Member of the House of Representatives
- In office 12 September 2005 – 21 July 2009
- Constituency: Kinki PR
- In office 21 October 1996 – 10 October 2003
- Preceded by: Constituency established
- Succeeded by: Takashi Nagayasu
- Constituency: Osaka 19th

Personal details
- Born: 14 October 1946 (age 79) Izumisano, Osaka, Japan
- Party: Liberal Democratic
- Other political affiliations: NFP (1994–1998) LP (1998–2000) NCP (2000–2003)
- Alma mater: Nippon Sport Science University Eastern Michigan University Nihon University

= Kenshiro Matsunami =

Japanese politician (born 1946)

Kenshiro Matsunami (松浪 健四郎, Matsunami Kenshirō) is a retired Japanese politician of the Liberal Democratic Party, who served as a member of the House of Representatives in the Diet (national legislature).
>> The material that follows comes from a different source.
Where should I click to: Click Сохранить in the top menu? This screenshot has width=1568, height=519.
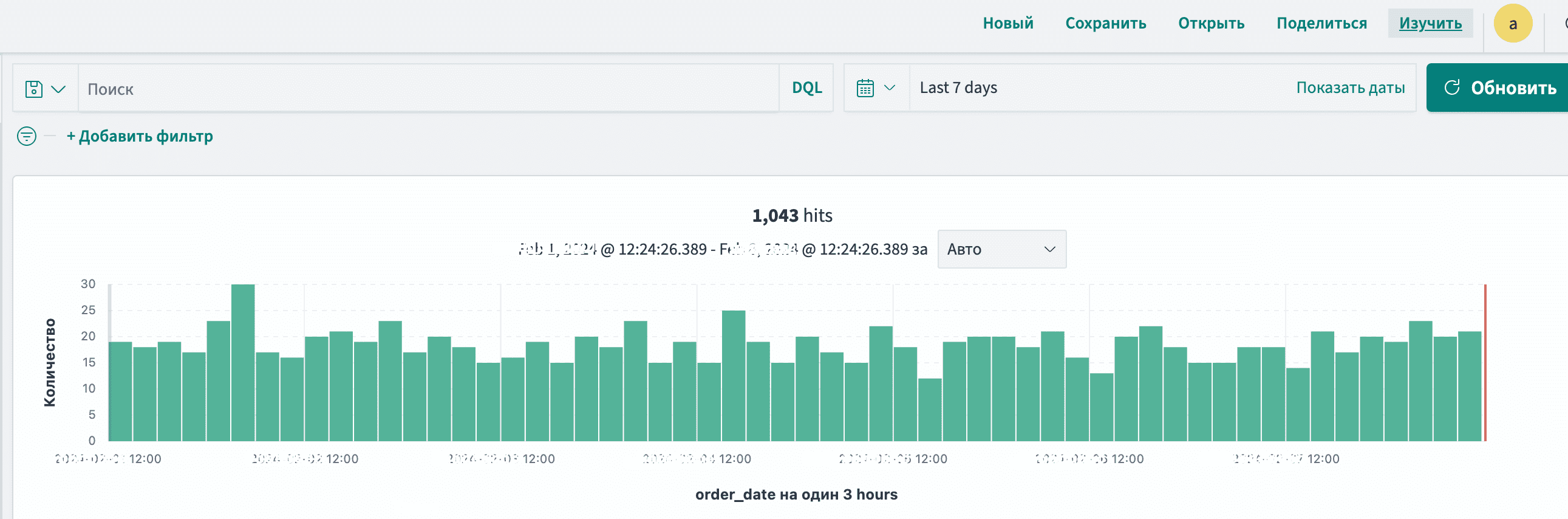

A native of Izumisano, Osaka, he attended Nippon Sport Science University, Eastern Michigan University and Nihon University. He was elected to the House of Representatives for the first time in 1996 as a member of the New Frontier Party. After losing his seat in 2003, he was re-elected in 2005 and served until 2009 as a member of the LDP.